Buy vs Build
(Pulling out my soapbox…)
One of the classic questions in IT is “buy versus build”. When you need new software, do you buy it from someone else, or do you program it yourself?
People often trivialize this choice. “Why”, they say, “would you build your own word processor or spreadsheet when you can buy perfectly good ones from Microsoft?” It helps when you ask this question to use a a piece of shrink-wrapped software like Office or a complex product like Oracle as your example. It seems that anyone who would build their own software when there is a comparable product you can buy is out of their mind.
But it’s not that simple. (If it were, we wouldn’t have MySQL.)
On the other hand, people also often look at existing products and determine that they don’t meet their criteria. The product is too expensive, doesn’t quite do the right thing, or uses the wrong technology. Development isn’t that hard, and if you develop it yourself, you have total control so you can make sure it works exactly right. Plus - no license costs!
And again, it’s not that simple.
Here are some bits of our reality in NIBR:
- Software purchased for use in our environment rarely, if ever, works correctly right out of the box. Purchased software often takes teams of people working for months to configure it. If you buy software from a vendor, it rarely does everything that you need, and if often has bugs that you can’t get fixed.
- Integration has a cost. One of the great complexities and costs for central IT is the maintenance and operation of the “enterprise”, which means the collection of all the software that has to work together. Buying something that doesn’t work right with everything else can cause huge headaches (i.e. costs) for years. Years.
- Software that you build often comes back to bite you in three or four years, requiring upkeep.
- During that time, vendors will have improved their products, or brought out a new product that is better than what you wrote.. requiring an upgrade project.
- License costs are enormous, and only go up.
- Sometimes, an internal development will help drive down license costs because it gives you an alternative when negotiating.
The question isn’t really “buy vs build”. It’s:
- buy, vs
- buy and tweak, vs
- buy and configure extensively, vs
- buy and customize, vs
- buy and commission someone else to customize, vs
- build by hiring someone to implement your design, vs
- build
My points:
- The buy vs. build decision is not nearly as easy as it is usually made to sound.

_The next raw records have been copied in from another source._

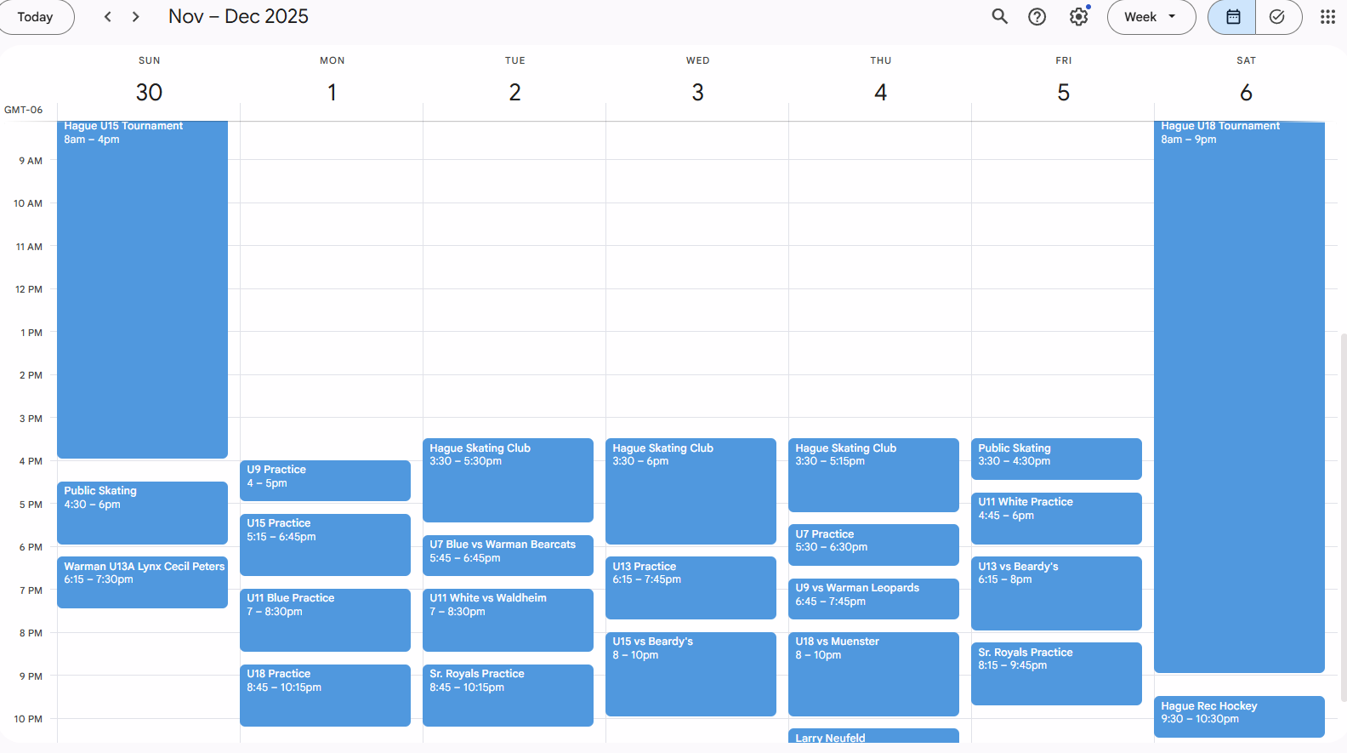Switch to Calendar view toggle
The height and width of the screenshot is (753, 1347).
[1232, 17]
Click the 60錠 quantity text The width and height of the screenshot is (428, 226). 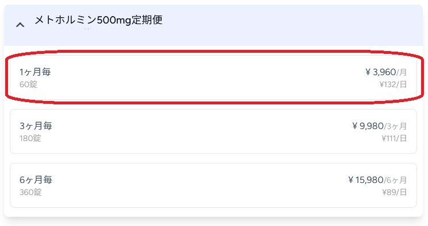point(28,84)
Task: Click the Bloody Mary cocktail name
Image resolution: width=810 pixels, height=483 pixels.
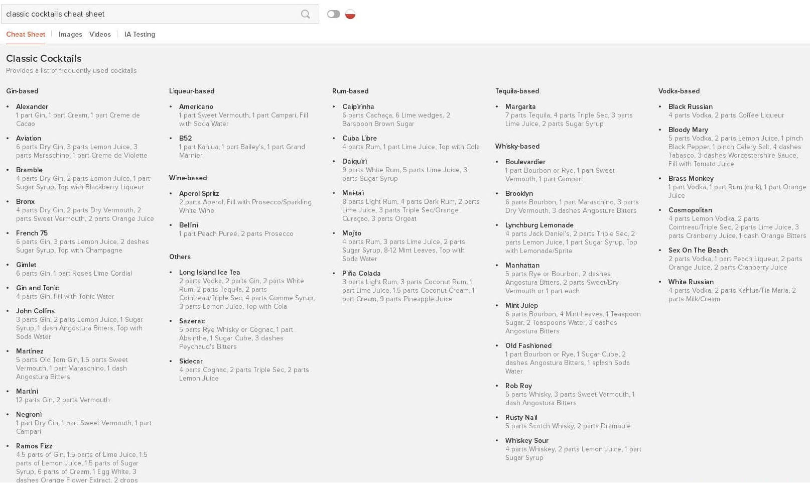Action: pyautogui.click(x=688, y=130)
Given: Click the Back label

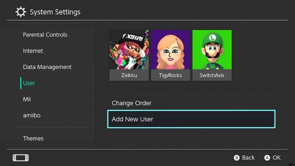Looking at the screenshot, I should pyautogui.click(x=248, y=158).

- Characterizing a decision as a “simple buy-vs-build” does a disservice to the organization making that decision.
(Why, you may ask, am I bringing this up? Has NITAS recently been characterized in one way or another? Well, possibly and probably, although no specific examples come to mind. The reason I mention this is that I continually hear people using the term “buy versus build” as if it really were that simple - sometimes relative to NITAS, sometimes relative to Development IT, and sometimes seemingly proposing that one should always buy. Yet none of the decisions on the table or being implemented now were that simple. To understand how to improve in the future, we have to understand the reasons we are where we are, which means facing the complexity.)